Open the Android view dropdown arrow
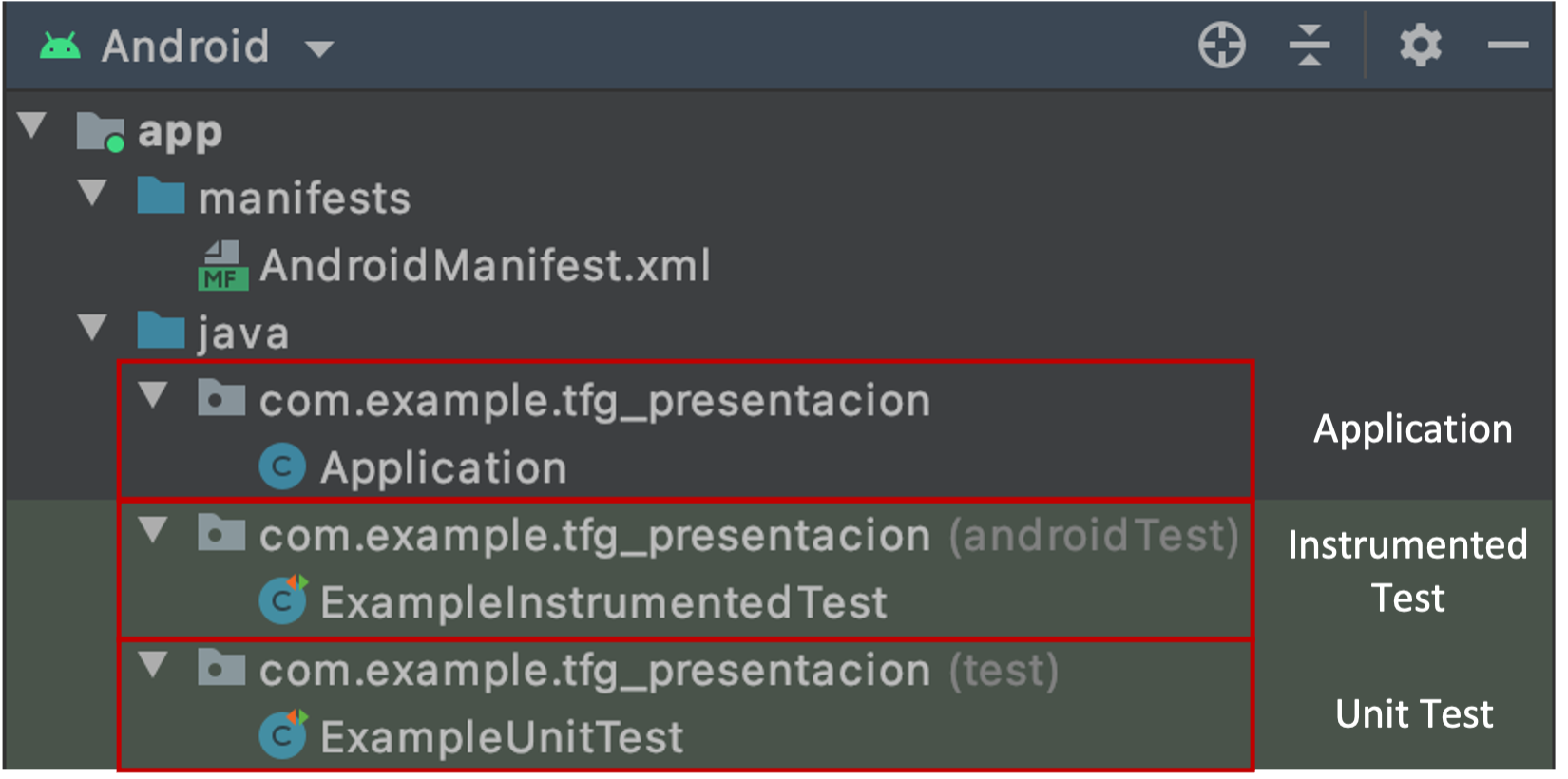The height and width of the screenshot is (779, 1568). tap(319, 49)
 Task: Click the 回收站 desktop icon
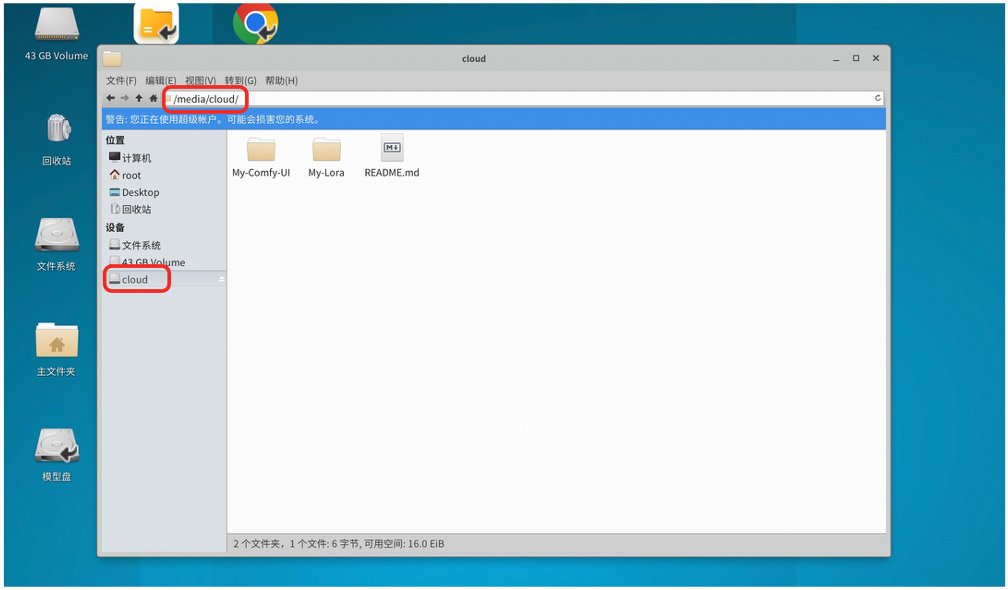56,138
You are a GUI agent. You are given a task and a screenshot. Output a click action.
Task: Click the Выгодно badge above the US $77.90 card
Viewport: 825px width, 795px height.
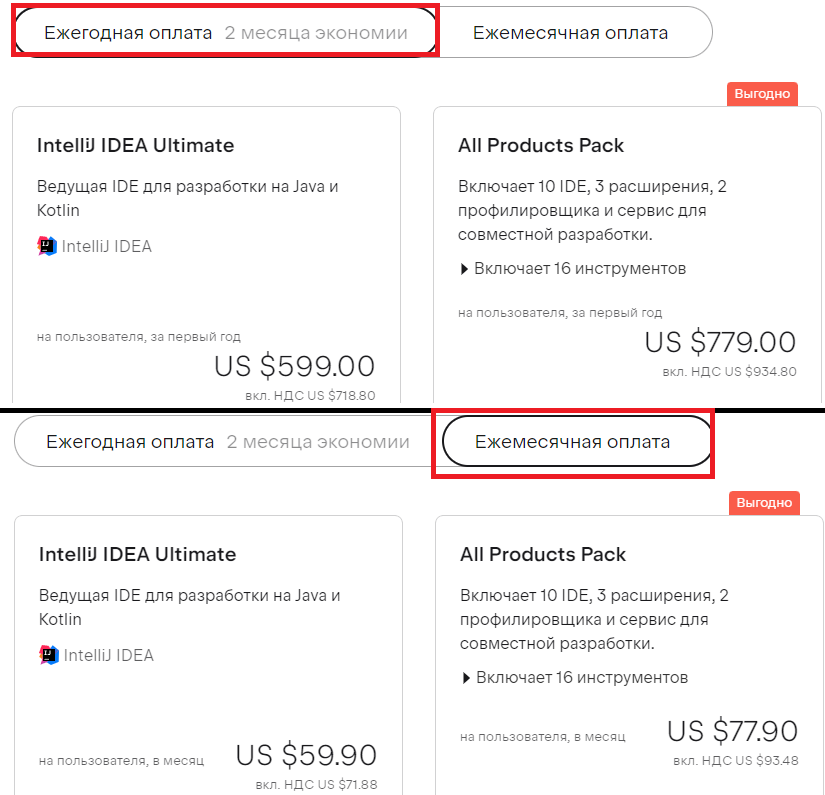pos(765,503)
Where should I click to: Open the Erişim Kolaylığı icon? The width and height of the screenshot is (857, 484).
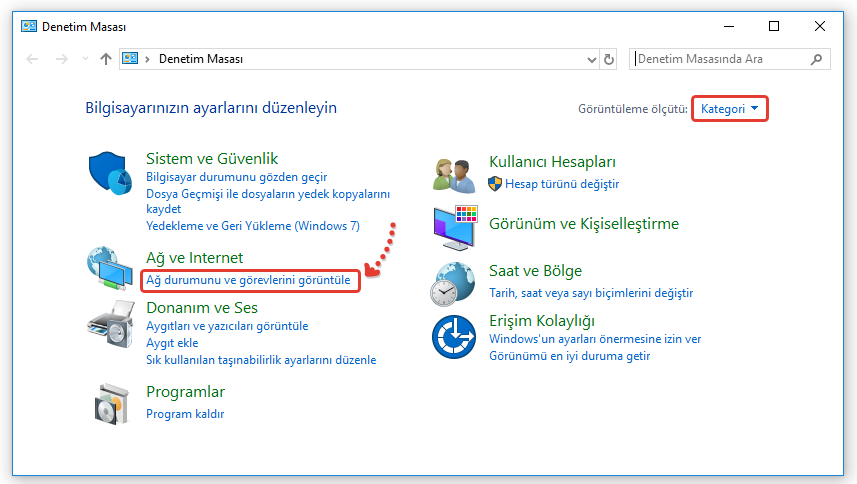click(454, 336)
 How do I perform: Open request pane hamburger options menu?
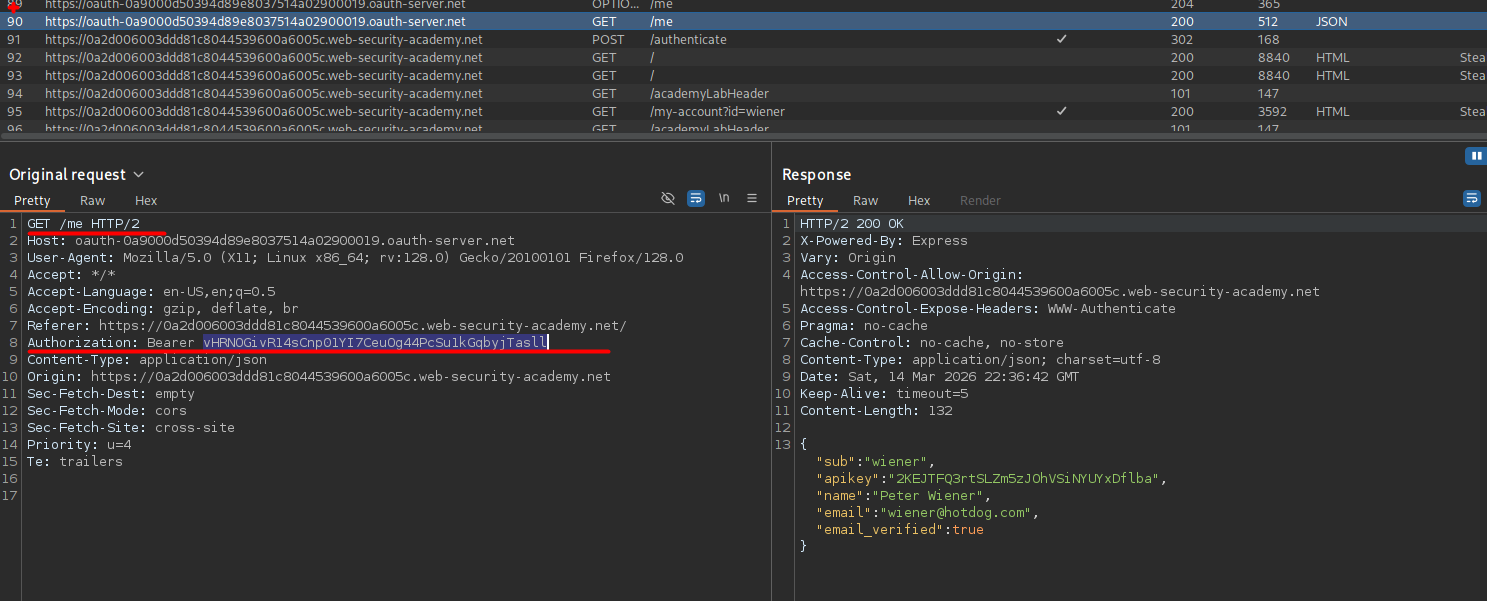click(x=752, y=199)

◆ ◆ ◆ ◆ ◆ ◆ ◆

> [Task to complete]: Starting with the line that contains "Where should I" and ending with the last line of the data above, transcribe exactly those lines and no others, without pictures.

> [Response]:
Where should I click to: Open the Erişim Kolaylığı icon? The width and height of the screenshot is (857, 484).
click(454, 336)
 How do I perform: Open request pane hamburger options menu?
click(x=752, y=199)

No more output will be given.